As promised, here is a small fillet of Motor (July 1972) who took the time and trouble almost 44 years ago to prepare a review of the Toyota Crown estate.
Images of this car are rather hard to come by and few of the cars remain. If you are aesthetically sensitive be careful searching for photos because for some reason a worrying number of them feature inappropriate wheels and a lowered ride-height.
What did Motor have to say in 1972?
Over six pages, Motor peered into all aspects of the Crown estate. The car’s main advantages could be summed up as: efficient ventilation system, well finished and lavishly equipped, engine and transmission smooth and quiet, roomy accommodation for up to seven people. Counting against the car: slightly lumpy ride when unladen, ponderous indirect steering and poor aft view in wet weather. Most of that is verbatim but not in the same order as it appeared originally. Am I not capricious?
Among the surprising revelations in the text I discovered that in 1972 the large, luxurious estate car was a sector dominated by non-UK manufacturers. Ford UK didn’t make a Granada/Consul estate; the Triumph 2000 was what you’d call a lifestyle estate today as it was not that big and the Cortina was not refined enough. Thus the Toyota had quite a special advantage over the UK-built car that Motor thought came closest to challenging the Citroen Safari, Peugeot 504 and Volvo 145.
The next aspect to dwell on is that to the eyes of the reviewer and others, the Crown was judged to be overstyled and “gaudy”. That twin-elevation grille really upset them evidently. They also disliked what they thought of as overstyled rear end.
In retrospect Toyota probably made a mistake in offering a car with that sort of a front-end. These days it looks exciting and original.
To the kinds of people used to Volvos, Fords and Peugeots it might have caused considerable consternation. The rear of the estate makes sense if you mentally airbrush the bumper’s chromed right-angle out of the image. There is a bumperette on either side of the number plate recess that isn’t helping either. It could be the real source of distraction. That said, none of that is enough to comprehensively undermine the appeal of the car.
If we return to the review we find a lot of commendable characteristics. The mechanical refinement was described as “particularly smooth and quiet”. The Crown had “well-shaped seats, lavish equipment” and this made it “a very comfortable and relaxing car to ride in.” The steering discouraged spirited driving. They used recirculating ball which, among many, Mercedes used and so did Bristol and Opel.
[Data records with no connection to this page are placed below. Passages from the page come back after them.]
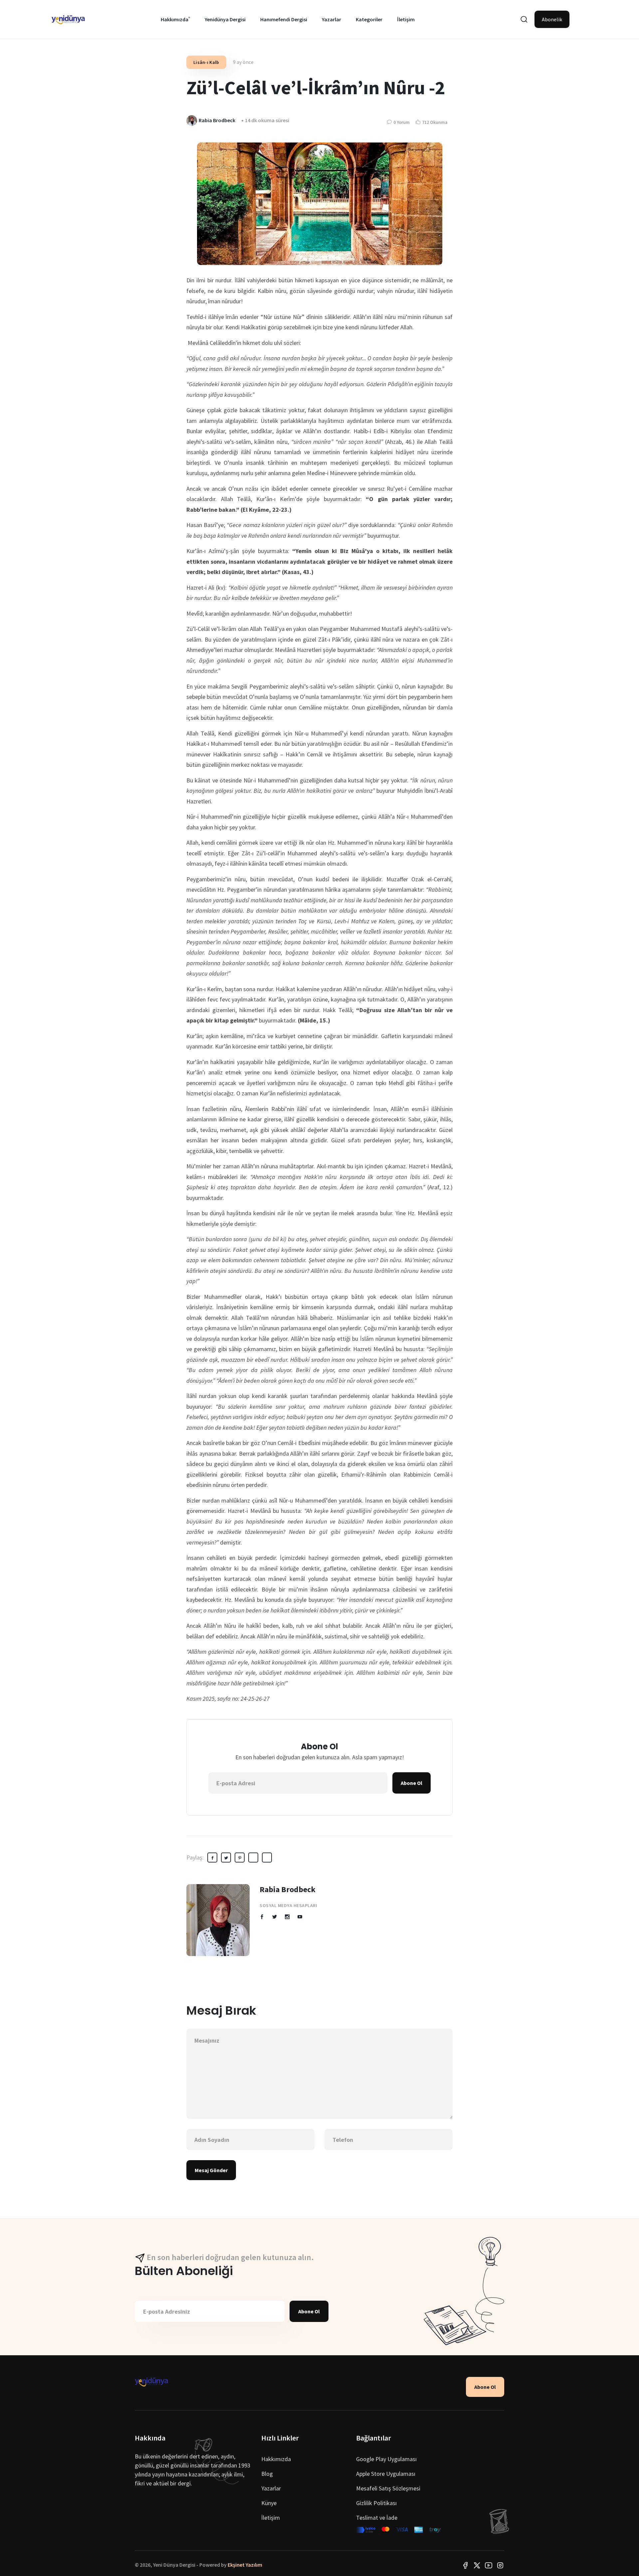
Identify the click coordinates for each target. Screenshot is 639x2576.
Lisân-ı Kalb (206, 62)
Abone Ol (411, 1783)
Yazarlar (331, 19)
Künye (269, 2503)
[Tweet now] (477, 2564)
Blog (267, 2473)
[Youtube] (489, 2564)
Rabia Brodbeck (288, 1889)
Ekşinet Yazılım (245, 2564)
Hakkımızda (174, 19)
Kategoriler (369, 19)
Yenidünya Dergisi (225, 19)
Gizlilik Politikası (376, 2503)
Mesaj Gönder (211, 2170)
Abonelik (552, 19)
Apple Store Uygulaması (385, 2473)
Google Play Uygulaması (386, 2459)
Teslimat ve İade (376, 2517)
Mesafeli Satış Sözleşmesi (388, 2488)
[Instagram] (500, 2564)
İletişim (406, 19)
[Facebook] (465, 2564)
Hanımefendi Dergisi (283, 19)
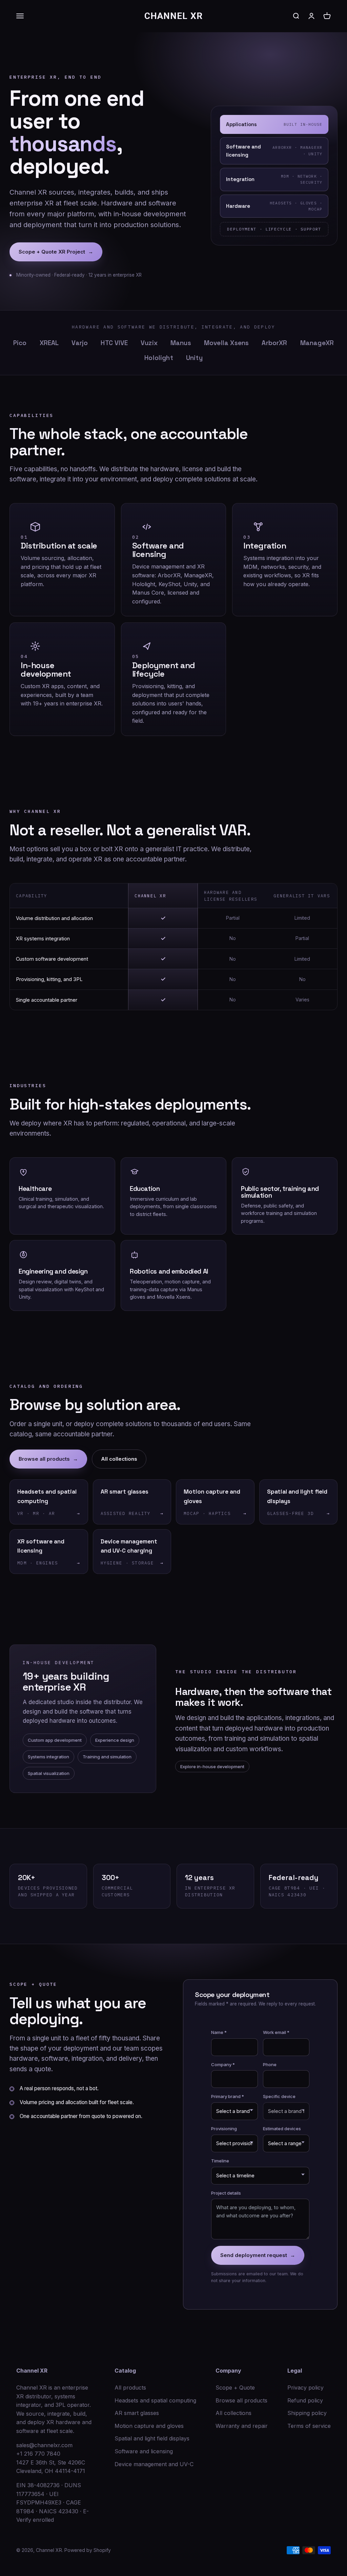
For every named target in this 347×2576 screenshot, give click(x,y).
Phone (270, 2064)
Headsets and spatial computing (155, 2400)
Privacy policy (305, 2387)
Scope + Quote (235, 2387)
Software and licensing (144, 2451)
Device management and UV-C (154, 2464)
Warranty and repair (242, 2425)
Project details (226, 2193)
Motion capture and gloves (149, 2425)
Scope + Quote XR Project (56, 251)
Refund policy (305, 2400)
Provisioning (224, 2128)
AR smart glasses (137, 2413)
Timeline (220, 2160)
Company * (223, 2064)
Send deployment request (257, 2255)
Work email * (276, 2032)
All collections (119, 1459)
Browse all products (48, 1459)
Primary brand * (227, 2096)
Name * (219, 2032)
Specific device (279, 2096)
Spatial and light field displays (152, 2438)
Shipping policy (307, 2413)
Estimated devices (282, 2128)
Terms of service (309, 2425)
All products (130, 2387)
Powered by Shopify (87, 2550)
It’s a system that is well-suited if you want to insulate the driver from the disturbances caused by an uneven road surface. Getting past that, the car drove in a “well-mannered” fashion, a “viceless car that can be hustled through corners at a respectable pace without drama.”
How did it compare with its peers? Alas, the Crown came third last in the maximum speed stakes. The Triumph 2.5 Pi estate drove the fastest, 110 mph to the Crown’s 95. It fared better in the 0-50 mph stakes, third best at around 8 seconds, beaten again by the Triumph and also the Cortina 2000 XL. For fuel consumption it came equal third with the Citroen Safari. The Peugeot 504 came first and only the Range Rover drank more heavily.
So that’s the Toyota Crown estate. The quantitative data don’t tell you the whole story. There’s nothing much wrong with the numbers that the advantage of a smooth engine and a lot of load carrying capacity doesn’t compensate for. I feel the unknown name and the brave front-end styling can be blamed for the car’s inability to make in-roads in a market known for an interest in practicality over style. Had the design been a bit more boring maybe Toyota would have had more enduring success. The other factor must relate to Toyota’s perceived difficulty with rust protection. It might not have been much worse than Ford and Vauxhalls yet it was enough for the consensus to emerge that Toyotas were rust-prone.
Then there’s Toyota’s ruthless renewal policy and inconsistent design. Every three or four years the car bearing the name changes its appearance. There’s nothing for customers to hold on to and also the creeping sensation that in less than five years after their purchase their car would be visibly obsolete.
This article reminded me of the Triumph 2500 my neighbour, a mechanic had. He also had a Talbot Tagora. Isn’t the Triumph 2500 in retrospect quite a pleasing vehicle? It was a fast, comfortable estate. In 1972. It took BMW until the E34 (1987 to 1996) to produce a correspondingly agile sports estate.